▸ Page text
--------------------------------

Run AI models larger than your GPU. Auto-detects hardware and applies optimal memory strategy.

These details have not been verified by PyPI

Project links

Homepage

Project description

OverflowML

Run AI models larger than your GPU. One line of code.

OverflowML auto-detects your hardware (NVIDIA, Apple Silicon, AMD, CPU) and applies the optimal memory strategy to load and run models that don't fit in VRAM. No manual configuration needed.

import overflowml

pipe = load_your_model()  # 40GB model, 24GB GPU? No problem.
overflowml.optimize_pipeline(pipe, model_size_gb=40)
result = pipe(prompt)     # Just works.

The Problem

AI models are getting bigger. A single image generation model can be 40GB+. LLMs regularly hit 70GB-400GB. But most GPUs have 8-24GB of VRAM.

The current solutions are painful:

Manual offloading — you need to know which PyTorch function to call, which flags work together, and which combinations crash
Quantization footguns — FP8 is incompatible with CPU offload on Windows. Attention slicing crashes with sequential offload. INT4 needs specific libraries.
Trial and error — every hardware/model/framework combo has different gotchas

OverflowML handles all of this automatically.

--------------------------------

▸ Work order 1
Answer these questions using the OverflowML page:
(a) Which kinds of hardware does OverflowML auto-detect?
(b) How much VRAM do most GPUs have?
(c) On Windows, what is FP8 incompatible with?
▸ Work order 2
Reproduce word for word everything in the OverflowML page from "The Problem" down to "of this automatically.".

▸ Information supplied
--------------------------------

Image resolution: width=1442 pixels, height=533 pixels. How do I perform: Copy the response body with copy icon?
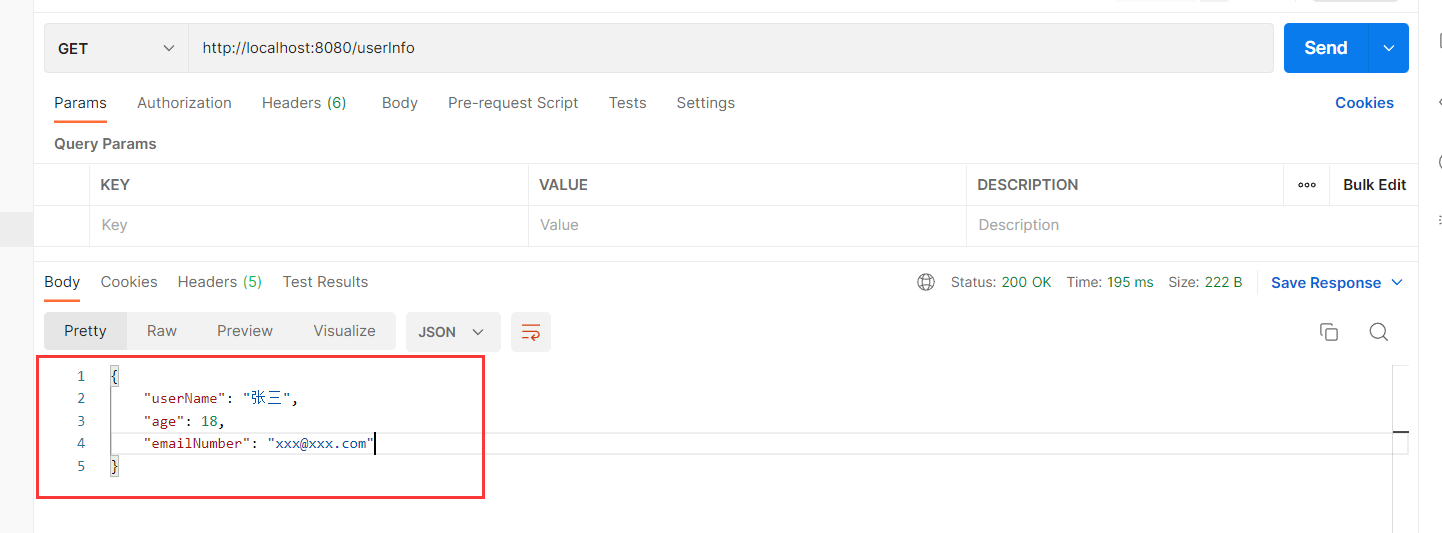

--------------------------------

▸ Exercise response 1
(a) NVIDIA, Apple Silicon, AMD, and CPU
(b) 8-24GB
(c) CPU offload

▸ Exercise response 2
The Problem

AI models are getting bigger. A single image generation model can be 40GB+. LLMs regularly hit 70GB-400GB. But most GPUs have 8-24GB of VRAM.

The current solutions are painful:

Manual offloading — you need to know which PyTorch function to call, which flags work together, and which combinations crash
Quantization footguns — FP8 is incompatible with CPU offload on Windows. Attention slicing crashes with sequential offload. INT4 needs specific libraries.
Trial and error — every hardware/model/framework combo has different gotchas

OverflowML handles all of this automatically.